= Postmasters Gallery =

Art gallery in Manhattan, New York

Postmasters is a contemporary art gallery located in Manhattan's Tribeca neighborhood, owned and directed by Magda Sawon and Tamas Banovich.

The Postmasters gallery opened in East Village in December 1984, moved to SoHo in 1989, and was relocated to Chelsea in September 1998. In June 2013, Postmasters was moved to 54 Franklin Street in Tribeca, taking over a 6500 sqft ground-floor space complete with a large functional basement.

The gallery has a history of exhibiting work in media that is challenging for a commercial art gallery, including the work of several Net.artists and political activists. For example, Maciej Wisniewski's media-rich e-mail software Netomat was exhibited as an artwork at the gallery in 1999 before being exhibited at the Whitney Museum of Art in 2000. The gallery's decision to exhibit software as an art form engages the Marshall McLuhan-coined concept "The medium is the message" by updating it with Wisnieski's belief that the artist's role is to challenge the existing notion of software development and distribution.' And in May 2010, Chatroulette became both medium and subject for artists Eva & Franco Mattes AKA 0100101110101101.ORG.

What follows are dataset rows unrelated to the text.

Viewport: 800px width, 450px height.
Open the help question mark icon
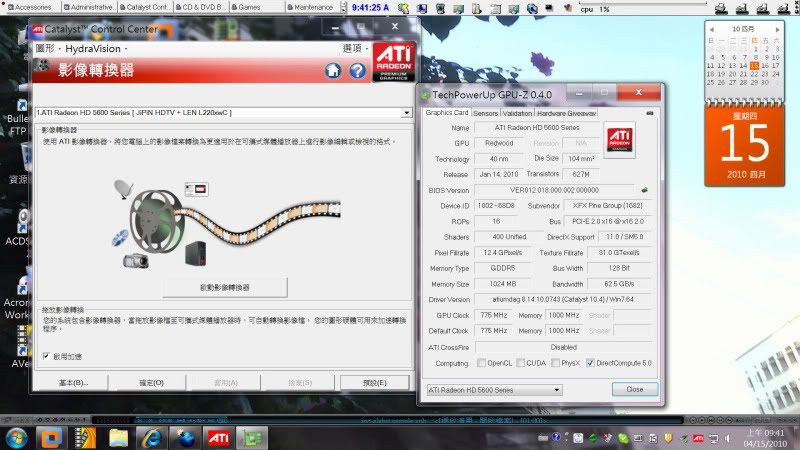[x=356, y=71]
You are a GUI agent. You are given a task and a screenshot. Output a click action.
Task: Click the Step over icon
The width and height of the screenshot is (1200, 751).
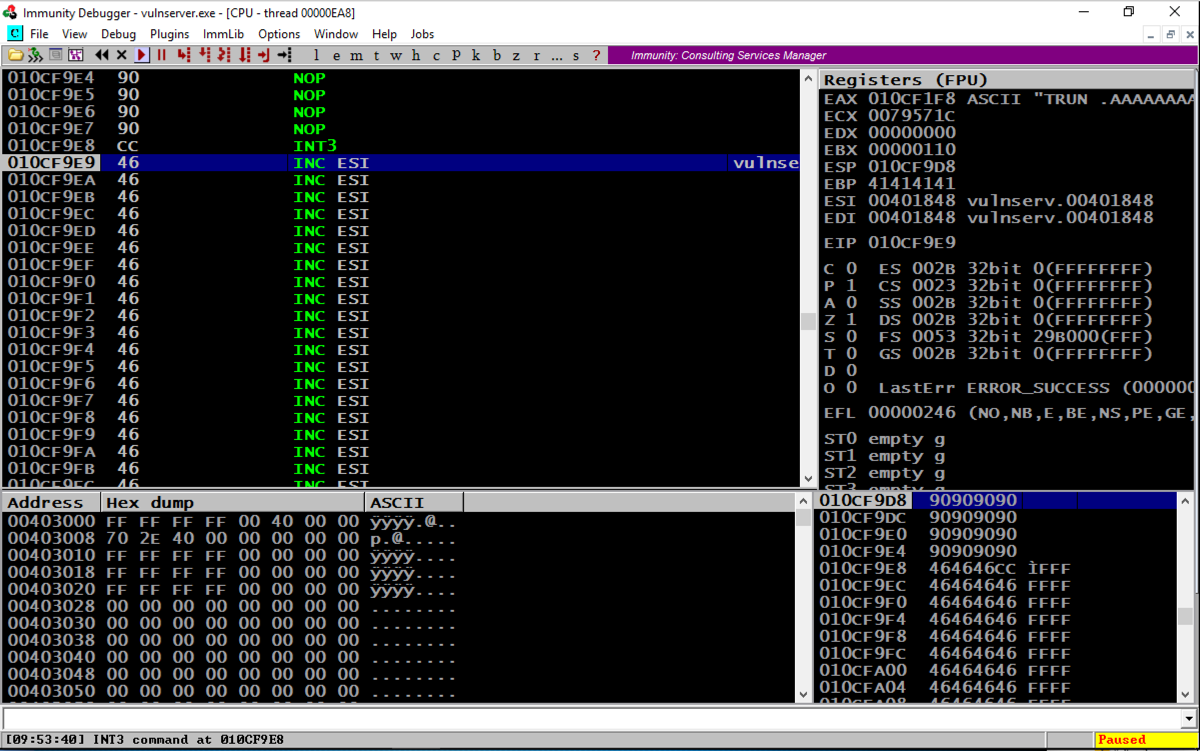coord(204,55)
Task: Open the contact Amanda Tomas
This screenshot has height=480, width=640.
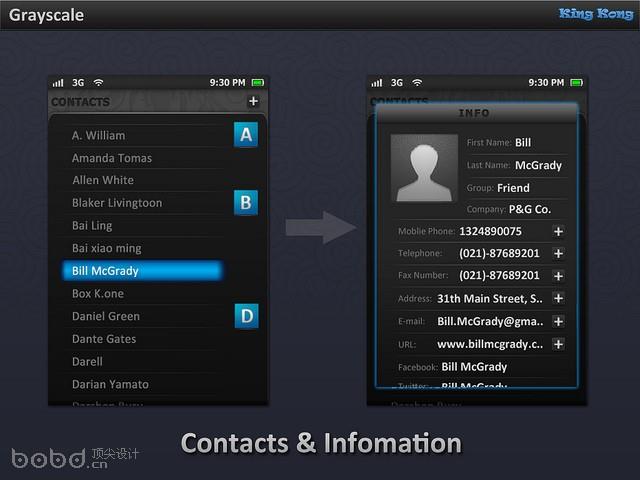Action: 112,158
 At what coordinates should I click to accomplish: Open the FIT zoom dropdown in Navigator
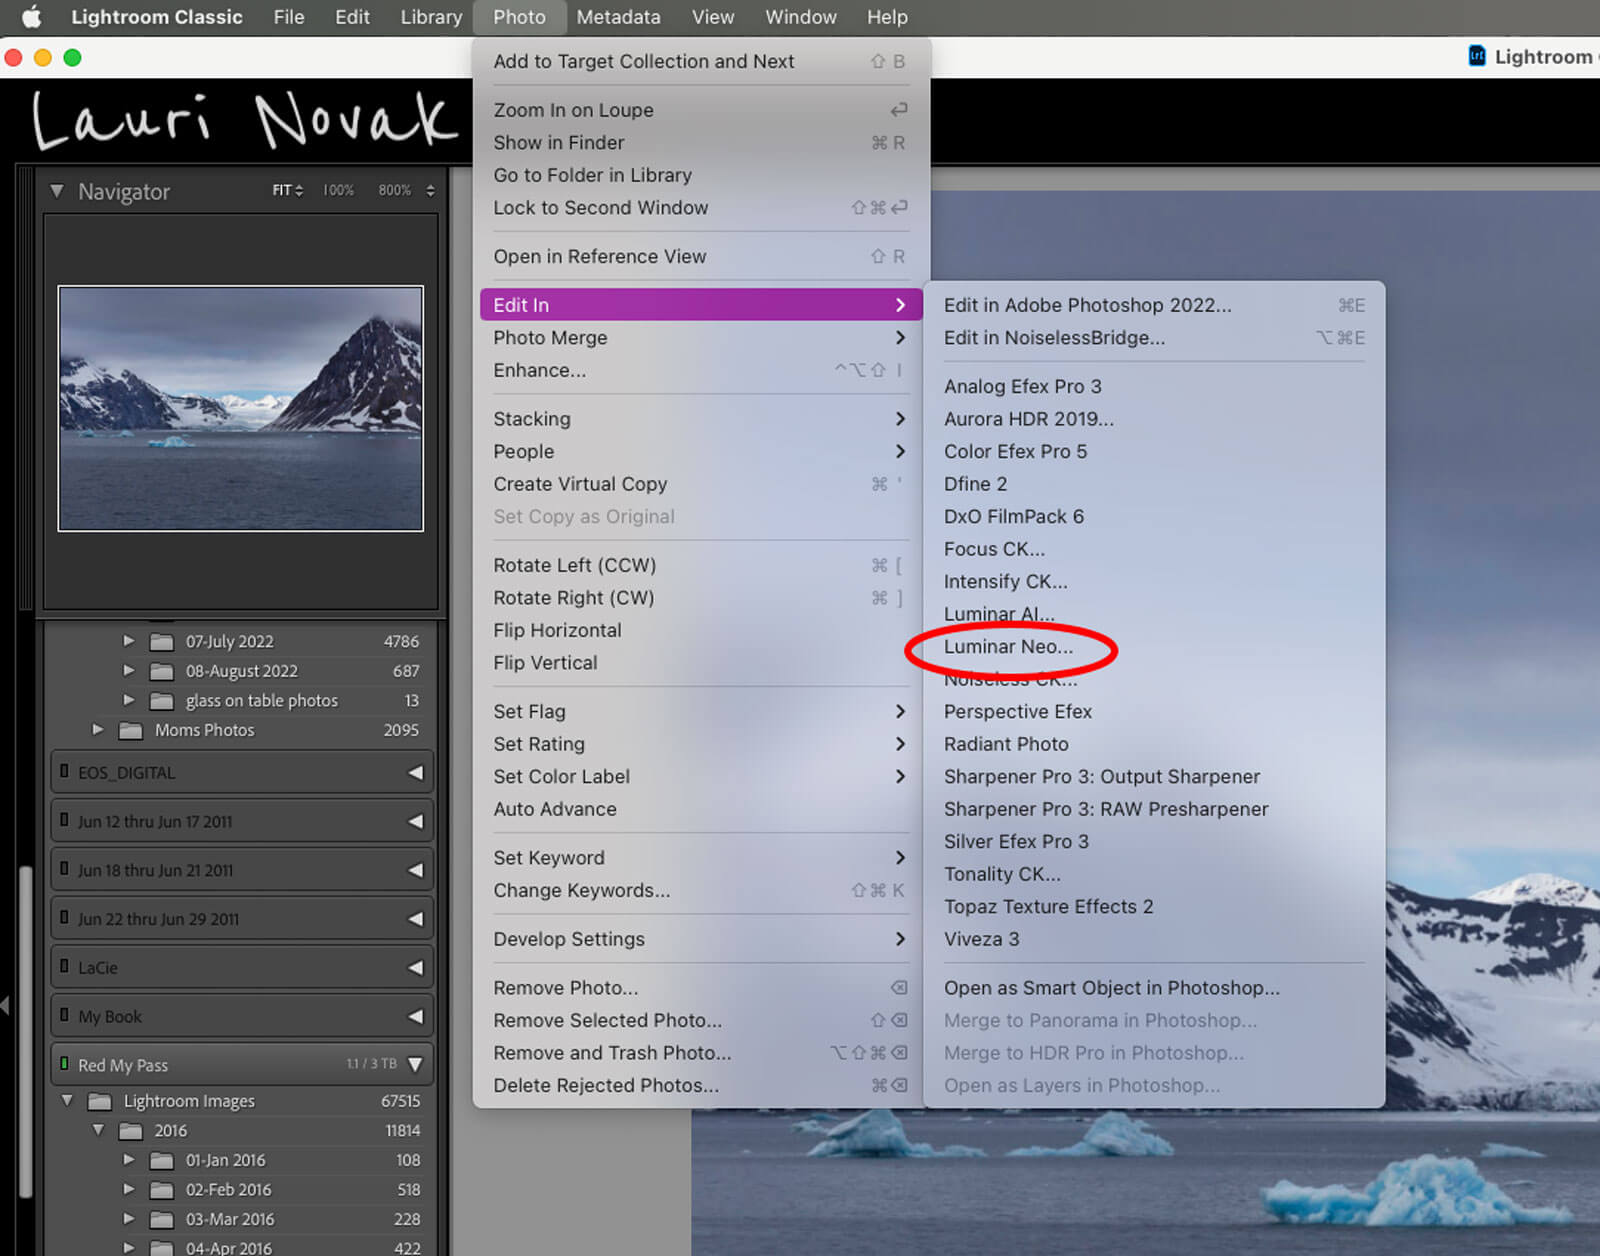287,190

On September 6, 2001, German-born artist Wolfgang Staehle, installed three live-feed video projections in the gallery, one of which was a panoramic view of Lower Manhattan, which would remain on view for the rest of the month. The feed captured the terrorist attacks of September 11th, transforming a fixed image of the city into what the art critic Roberta Smith of The New York Times called "a live history painting." In 2007, Hong Kong-based artist and Internet activist Kenneth Tin-Kin Hung exhibited a video critical of the George W. Bush administration entitled "Because Washington Is Hollywood for Ugly People".

On occasion, Sawon has allowed artists to direct the public's attention to her own role as an art dealer. In 1992 the gallery hosted an exhibition of work by Silvia Kolbowski that featured posters of the gallery itself. In an event called "Ask the Dealer," during the month-long Hashtag Class series at Winkleman Gallery in 2010, Sawon promised to truthfully answer any question asked of her regarding her experience as a gallerist.